● **EXERCISE INSTRUCTIONS**
Two lines mark the range in the entries below: the one holding "Thực đơn tháng 11/2025 (723, 1946)" and the one holding "Lớp C2 (77, 1450)". Set down those two and all lines between them, exactly.

● **MATERIAL PROVIDED**
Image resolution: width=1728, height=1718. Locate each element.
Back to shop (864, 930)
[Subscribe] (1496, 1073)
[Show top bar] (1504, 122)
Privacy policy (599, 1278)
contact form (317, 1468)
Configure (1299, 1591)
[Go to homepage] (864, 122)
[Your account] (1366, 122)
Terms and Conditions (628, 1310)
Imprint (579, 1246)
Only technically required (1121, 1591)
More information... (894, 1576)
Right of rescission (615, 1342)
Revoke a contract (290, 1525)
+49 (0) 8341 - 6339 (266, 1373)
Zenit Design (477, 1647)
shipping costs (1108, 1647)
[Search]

--

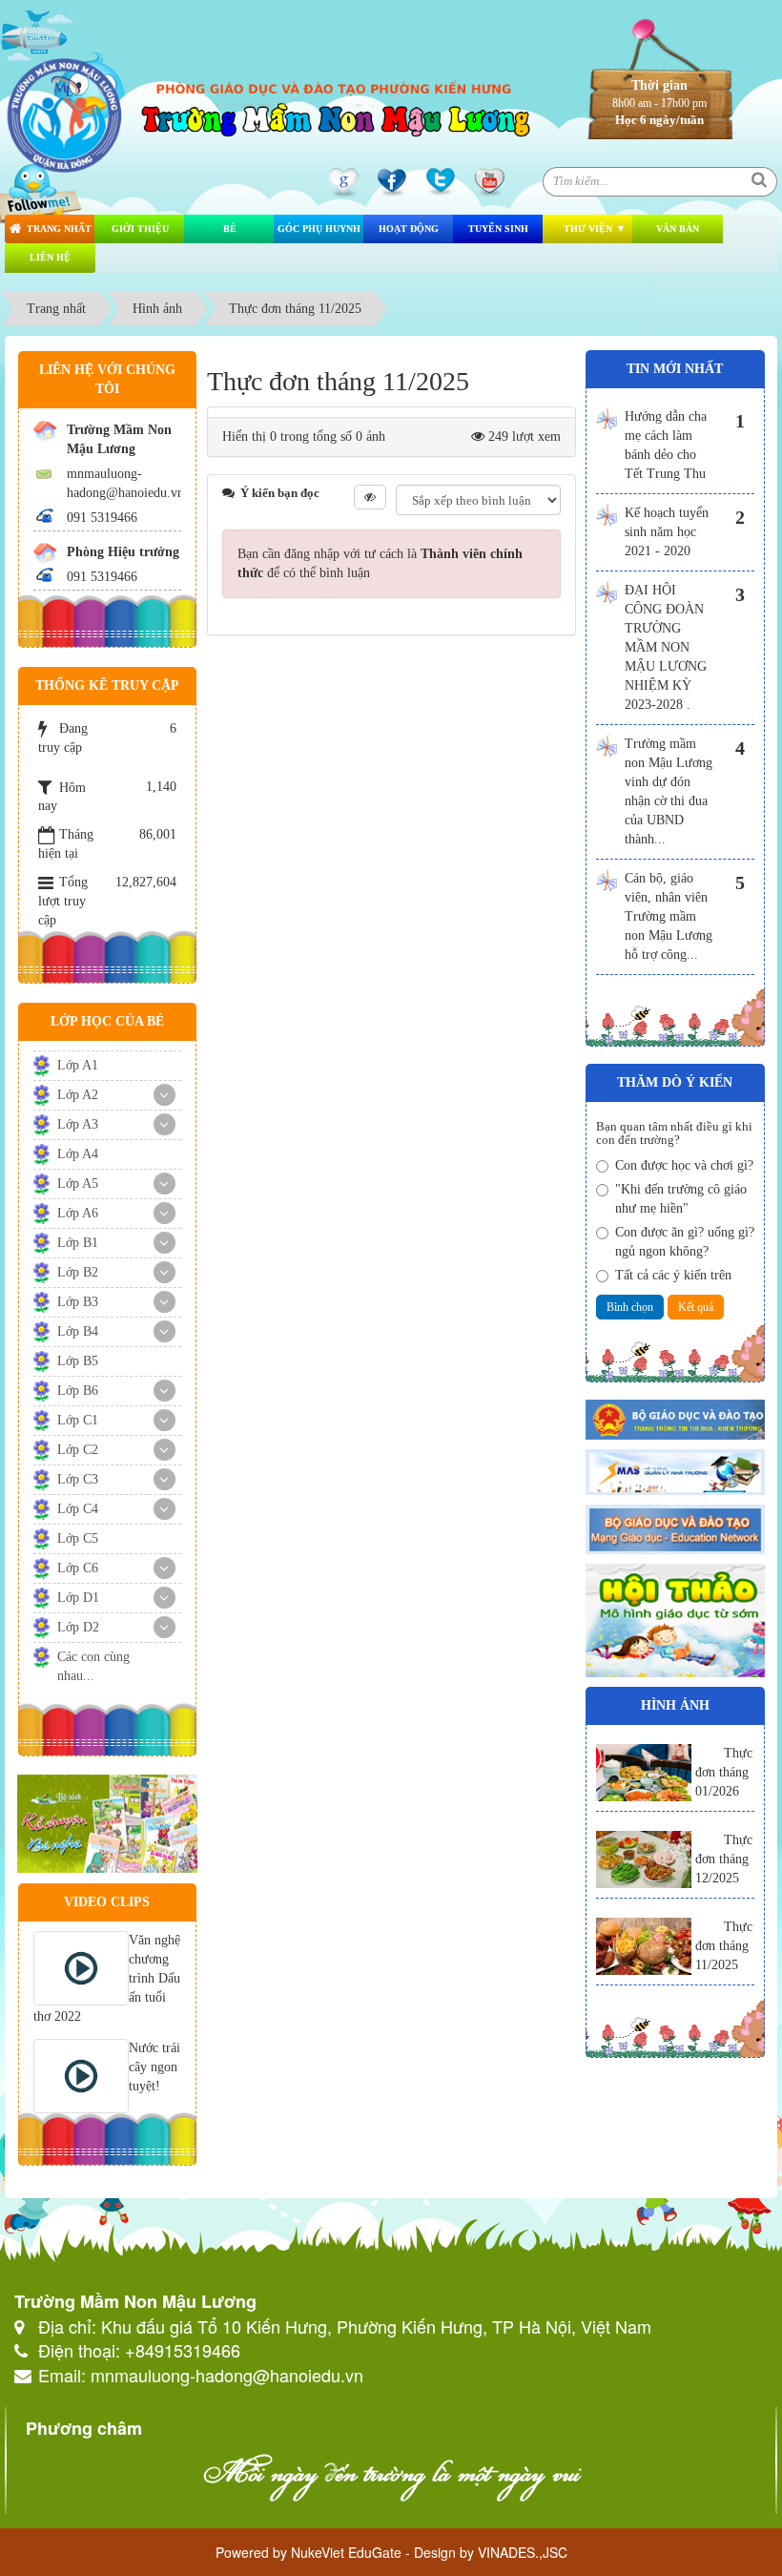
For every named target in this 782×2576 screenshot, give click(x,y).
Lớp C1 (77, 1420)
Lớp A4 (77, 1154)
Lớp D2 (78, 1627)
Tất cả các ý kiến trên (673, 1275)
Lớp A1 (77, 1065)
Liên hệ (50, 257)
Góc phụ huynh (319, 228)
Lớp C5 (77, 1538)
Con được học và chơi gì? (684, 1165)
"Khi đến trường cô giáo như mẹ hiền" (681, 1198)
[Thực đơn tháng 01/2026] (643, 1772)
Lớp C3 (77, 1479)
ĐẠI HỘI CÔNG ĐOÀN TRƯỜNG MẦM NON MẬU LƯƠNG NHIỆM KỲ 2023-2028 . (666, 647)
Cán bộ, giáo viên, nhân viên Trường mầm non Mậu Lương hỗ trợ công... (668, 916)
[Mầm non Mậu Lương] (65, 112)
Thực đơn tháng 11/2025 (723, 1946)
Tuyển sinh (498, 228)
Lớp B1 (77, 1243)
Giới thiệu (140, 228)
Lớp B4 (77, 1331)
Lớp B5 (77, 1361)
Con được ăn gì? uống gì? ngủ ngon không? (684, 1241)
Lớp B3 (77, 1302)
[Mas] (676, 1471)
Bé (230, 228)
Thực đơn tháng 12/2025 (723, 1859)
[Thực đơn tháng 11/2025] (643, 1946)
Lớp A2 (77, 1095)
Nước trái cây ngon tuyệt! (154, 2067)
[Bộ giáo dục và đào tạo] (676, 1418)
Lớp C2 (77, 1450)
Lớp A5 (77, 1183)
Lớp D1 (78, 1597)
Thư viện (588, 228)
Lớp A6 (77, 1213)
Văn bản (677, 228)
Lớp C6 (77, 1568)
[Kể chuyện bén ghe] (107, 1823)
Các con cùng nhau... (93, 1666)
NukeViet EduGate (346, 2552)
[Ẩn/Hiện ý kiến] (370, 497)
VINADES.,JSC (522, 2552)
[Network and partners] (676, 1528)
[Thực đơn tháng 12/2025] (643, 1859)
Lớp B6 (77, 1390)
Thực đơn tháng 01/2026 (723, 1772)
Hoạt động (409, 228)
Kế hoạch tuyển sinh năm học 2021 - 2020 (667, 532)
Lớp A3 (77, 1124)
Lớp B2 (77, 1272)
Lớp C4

...

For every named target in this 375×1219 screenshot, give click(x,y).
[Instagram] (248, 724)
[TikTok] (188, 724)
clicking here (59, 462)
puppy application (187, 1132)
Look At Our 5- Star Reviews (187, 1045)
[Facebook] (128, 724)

● **ANSWER TO THIS EXERCISE**
Thực đơn tháng 11/2025 (723, 1946)
Tuyển sinh (498, 228)
Lớp B1 (77, 1243)
Giới thiệu (140, 228)
Lớp B4 (77, 1331)
Lớp B5 (77, 1361)
Con được ăn gì? uống gì? ngủ ngon không? (684, 1241)
Lớp B3 (77, 1302)
[Mas] (676, 1471)
Bé (230, 228)
Thực đơn tháng 12/2025 (723, 1859)
[Thực đơn tháng 11/2025] (643, 1946)
Lớp A2 (77, 1095)
Nước trái cây ngon tuyệt! (154, 2067)
[Bộ giáo dục và đào tạo] (676, 1418)
Lớp C2 (77, 1450)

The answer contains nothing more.